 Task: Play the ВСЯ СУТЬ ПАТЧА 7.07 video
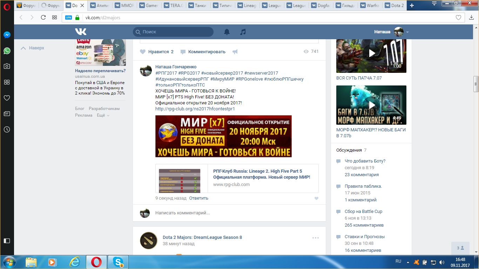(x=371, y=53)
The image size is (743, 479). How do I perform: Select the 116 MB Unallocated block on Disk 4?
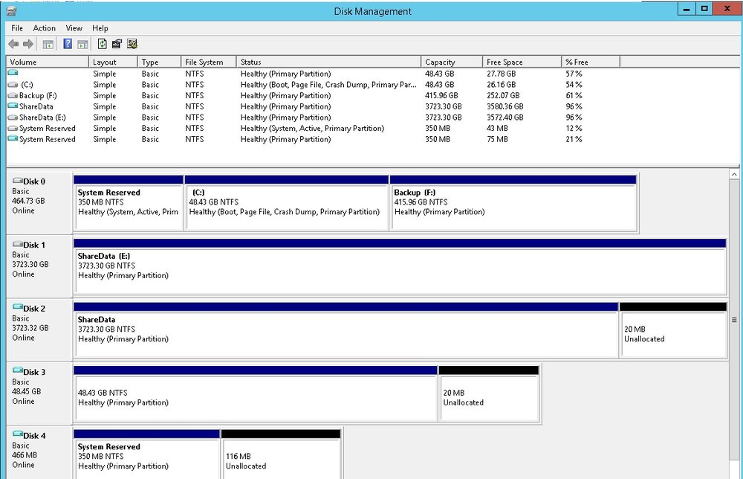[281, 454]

######

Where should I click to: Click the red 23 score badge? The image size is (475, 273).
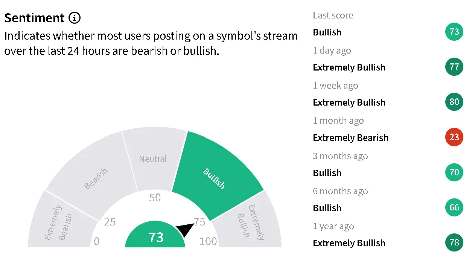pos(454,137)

######

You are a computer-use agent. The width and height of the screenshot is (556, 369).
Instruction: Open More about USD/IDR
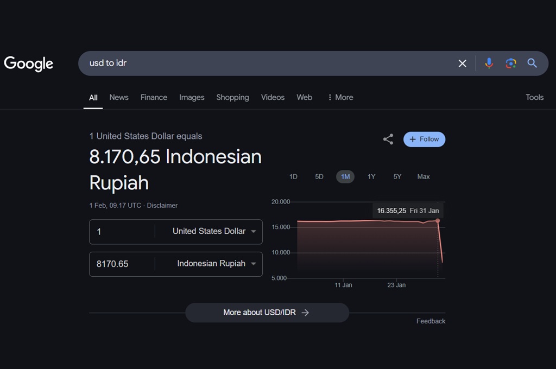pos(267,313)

######

Display every line of the entries above that contains the word "image". Match case exactly.

### Written solution:
The image size is (743, 479). How do I perform: Select the 116 MB Unallocated block on Disk 4?
Where should I click to: Click the red 23 score badge? The image size is (475, 273).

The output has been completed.